**PROBLEM TO SOLVE:**
Return each line of the records holding the string "computer".

-------- EXTRACTED ENTRIES --------

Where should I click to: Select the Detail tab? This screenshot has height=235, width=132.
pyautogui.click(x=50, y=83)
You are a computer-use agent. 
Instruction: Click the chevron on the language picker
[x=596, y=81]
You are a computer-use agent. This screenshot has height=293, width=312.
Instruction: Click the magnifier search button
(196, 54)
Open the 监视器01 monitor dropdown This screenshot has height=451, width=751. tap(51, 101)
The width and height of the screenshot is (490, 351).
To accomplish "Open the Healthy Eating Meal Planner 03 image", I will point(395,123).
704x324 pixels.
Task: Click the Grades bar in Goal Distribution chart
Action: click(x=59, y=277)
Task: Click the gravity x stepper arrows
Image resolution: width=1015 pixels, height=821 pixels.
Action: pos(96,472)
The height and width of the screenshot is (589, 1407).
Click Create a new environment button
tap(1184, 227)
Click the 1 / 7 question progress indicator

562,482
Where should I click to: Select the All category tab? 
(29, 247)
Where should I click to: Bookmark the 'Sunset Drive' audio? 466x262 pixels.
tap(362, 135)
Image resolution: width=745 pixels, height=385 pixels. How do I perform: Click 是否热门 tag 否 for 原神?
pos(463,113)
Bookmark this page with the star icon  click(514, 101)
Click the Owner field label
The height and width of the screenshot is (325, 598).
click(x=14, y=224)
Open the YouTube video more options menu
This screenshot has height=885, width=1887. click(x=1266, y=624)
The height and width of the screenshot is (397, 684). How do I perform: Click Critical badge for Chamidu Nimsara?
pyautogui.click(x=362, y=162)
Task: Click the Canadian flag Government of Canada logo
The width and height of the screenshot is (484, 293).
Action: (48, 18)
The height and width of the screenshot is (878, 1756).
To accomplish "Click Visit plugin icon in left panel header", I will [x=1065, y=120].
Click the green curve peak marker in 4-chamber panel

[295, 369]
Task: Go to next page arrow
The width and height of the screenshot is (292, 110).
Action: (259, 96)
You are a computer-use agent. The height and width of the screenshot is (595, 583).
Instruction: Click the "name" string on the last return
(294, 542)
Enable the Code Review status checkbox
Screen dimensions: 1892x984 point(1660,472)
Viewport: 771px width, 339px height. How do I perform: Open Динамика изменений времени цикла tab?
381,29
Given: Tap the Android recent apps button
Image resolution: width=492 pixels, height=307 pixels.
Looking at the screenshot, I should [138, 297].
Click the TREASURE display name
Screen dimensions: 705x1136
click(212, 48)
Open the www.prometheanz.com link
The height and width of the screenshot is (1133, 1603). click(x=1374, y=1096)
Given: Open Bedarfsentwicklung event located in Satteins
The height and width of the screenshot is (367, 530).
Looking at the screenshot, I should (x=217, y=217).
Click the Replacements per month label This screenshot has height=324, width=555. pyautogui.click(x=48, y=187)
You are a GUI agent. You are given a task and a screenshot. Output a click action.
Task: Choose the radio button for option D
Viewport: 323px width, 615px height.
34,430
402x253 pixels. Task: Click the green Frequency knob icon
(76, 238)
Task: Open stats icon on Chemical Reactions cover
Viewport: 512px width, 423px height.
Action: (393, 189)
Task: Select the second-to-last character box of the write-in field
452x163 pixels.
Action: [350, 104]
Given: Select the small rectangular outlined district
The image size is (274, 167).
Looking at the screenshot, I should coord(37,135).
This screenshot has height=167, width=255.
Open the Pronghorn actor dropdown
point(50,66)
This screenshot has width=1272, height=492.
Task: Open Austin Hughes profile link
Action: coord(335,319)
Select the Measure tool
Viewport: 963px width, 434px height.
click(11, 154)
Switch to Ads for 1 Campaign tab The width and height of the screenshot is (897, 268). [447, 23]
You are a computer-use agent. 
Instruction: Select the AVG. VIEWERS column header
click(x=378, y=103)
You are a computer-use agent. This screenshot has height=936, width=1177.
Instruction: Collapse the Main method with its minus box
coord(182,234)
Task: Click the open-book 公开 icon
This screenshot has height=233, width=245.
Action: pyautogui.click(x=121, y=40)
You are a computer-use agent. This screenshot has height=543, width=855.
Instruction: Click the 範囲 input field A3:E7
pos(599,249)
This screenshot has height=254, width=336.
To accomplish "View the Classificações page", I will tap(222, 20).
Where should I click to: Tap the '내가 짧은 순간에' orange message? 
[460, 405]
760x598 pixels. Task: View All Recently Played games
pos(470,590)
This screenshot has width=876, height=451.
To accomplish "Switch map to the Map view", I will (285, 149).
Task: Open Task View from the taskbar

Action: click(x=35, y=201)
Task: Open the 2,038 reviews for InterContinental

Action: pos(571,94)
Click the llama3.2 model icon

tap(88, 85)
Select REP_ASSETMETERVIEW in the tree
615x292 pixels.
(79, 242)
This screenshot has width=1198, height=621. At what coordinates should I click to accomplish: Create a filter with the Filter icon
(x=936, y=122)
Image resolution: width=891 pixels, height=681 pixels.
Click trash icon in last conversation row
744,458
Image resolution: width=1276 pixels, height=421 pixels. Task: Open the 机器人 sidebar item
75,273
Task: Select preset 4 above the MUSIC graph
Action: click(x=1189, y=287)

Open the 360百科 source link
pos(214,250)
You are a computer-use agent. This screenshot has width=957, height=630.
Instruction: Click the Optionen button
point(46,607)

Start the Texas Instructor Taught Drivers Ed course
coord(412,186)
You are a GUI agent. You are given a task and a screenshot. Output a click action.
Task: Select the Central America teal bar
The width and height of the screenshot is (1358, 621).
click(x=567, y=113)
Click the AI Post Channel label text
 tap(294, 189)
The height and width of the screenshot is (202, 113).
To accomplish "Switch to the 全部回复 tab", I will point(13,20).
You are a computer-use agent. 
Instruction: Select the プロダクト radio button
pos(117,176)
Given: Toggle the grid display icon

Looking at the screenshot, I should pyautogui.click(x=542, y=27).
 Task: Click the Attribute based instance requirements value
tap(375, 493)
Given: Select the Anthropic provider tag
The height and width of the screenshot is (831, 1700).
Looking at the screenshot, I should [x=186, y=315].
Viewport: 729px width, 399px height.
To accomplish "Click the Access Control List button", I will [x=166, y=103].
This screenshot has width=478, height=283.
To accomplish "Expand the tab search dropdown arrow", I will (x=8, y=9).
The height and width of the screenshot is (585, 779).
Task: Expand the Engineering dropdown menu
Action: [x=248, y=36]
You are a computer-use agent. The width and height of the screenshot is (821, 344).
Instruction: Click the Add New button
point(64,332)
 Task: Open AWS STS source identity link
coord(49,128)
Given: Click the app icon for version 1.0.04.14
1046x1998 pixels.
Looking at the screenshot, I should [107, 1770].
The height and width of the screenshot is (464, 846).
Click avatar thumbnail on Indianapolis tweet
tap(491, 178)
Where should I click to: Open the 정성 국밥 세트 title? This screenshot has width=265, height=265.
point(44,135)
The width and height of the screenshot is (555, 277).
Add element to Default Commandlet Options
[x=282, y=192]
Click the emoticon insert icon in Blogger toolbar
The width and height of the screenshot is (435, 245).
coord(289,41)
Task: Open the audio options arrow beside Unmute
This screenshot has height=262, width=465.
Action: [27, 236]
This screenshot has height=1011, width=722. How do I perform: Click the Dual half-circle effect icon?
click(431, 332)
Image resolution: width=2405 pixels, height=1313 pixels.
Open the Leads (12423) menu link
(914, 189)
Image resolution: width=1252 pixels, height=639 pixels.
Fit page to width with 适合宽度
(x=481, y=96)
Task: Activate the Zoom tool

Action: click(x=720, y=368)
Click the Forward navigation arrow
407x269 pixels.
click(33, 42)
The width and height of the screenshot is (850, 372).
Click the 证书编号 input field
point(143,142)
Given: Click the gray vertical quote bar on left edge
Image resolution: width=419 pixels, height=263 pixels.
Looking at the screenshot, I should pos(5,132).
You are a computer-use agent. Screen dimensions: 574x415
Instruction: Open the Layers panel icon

--------

**TASK OUTPUT:**
You are a computer-use agent. 
You are a computer-use agent. This screenshot has height=293, width=312.
You are a computer-use agent. The height and width of the screenshot is (595, 583).
You are a computer-use agent. 
You are a computer-use agent. This screenshot has height=936, width=1177.
You are a computer-use agent. This screenshot has height=543, width=855.
You are a computer-use agent. This screenshot has width=957, height=630.
You are a computer-use agent. 
You are a computer-use agent. The width and height of the screenshot is (821, 344).
You are a computer-use agent. Screen dimensions: 574x415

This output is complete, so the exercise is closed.